Map of Michigan time zones. Counties in dark red follow Central Time while counties in yellow follow Eastern Time.

Michigan observes Eastern Time, except for four counties in the Upper Peninsula on the border with Wisconsin, which observe Central Time.

==History==

Before time zones were introduced, every place used local observation of the sun to set their clocks, which means they used local mean time, every city different based on their longitude. Detroit used 05:32:11 west of Greenwich and Menominee 05:50:27 west of Greenwich.

Time zones were introduced in the United States in 1883. They were introduced in different years based on local decisions.
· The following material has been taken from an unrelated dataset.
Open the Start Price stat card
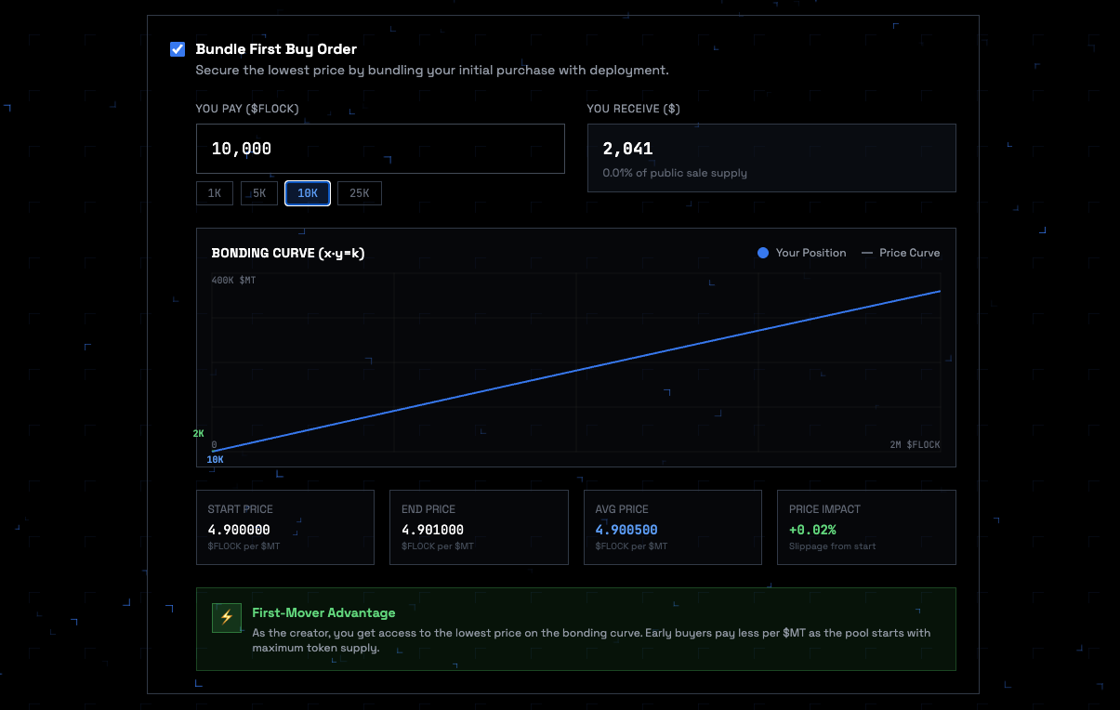The width and height of the screenshot is (1120, 710). [284, 527]
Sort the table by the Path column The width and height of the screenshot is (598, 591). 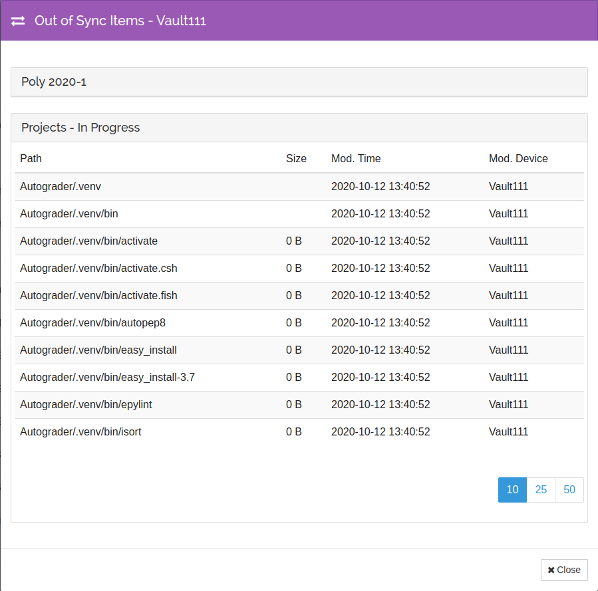[31, 158]
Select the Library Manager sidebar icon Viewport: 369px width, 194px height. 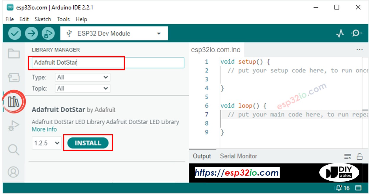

Michigan adopted Central Standard Time throughout the state effective September 18, 1885. In 1915, Detroit changed to Eastern time to be on the same time zone as New York, followed by most of the rest of the state in 1931.

In 1967, when the Uniform Time Act came into effect, the Upper Peninsula went under year-round CST, with no daylight saving time. In 1973, the majority of the peninsula switched to Eastern Time; only the four western counties of Gogebic, Iron, Dickinson, and Menominee continue to observe Central Time.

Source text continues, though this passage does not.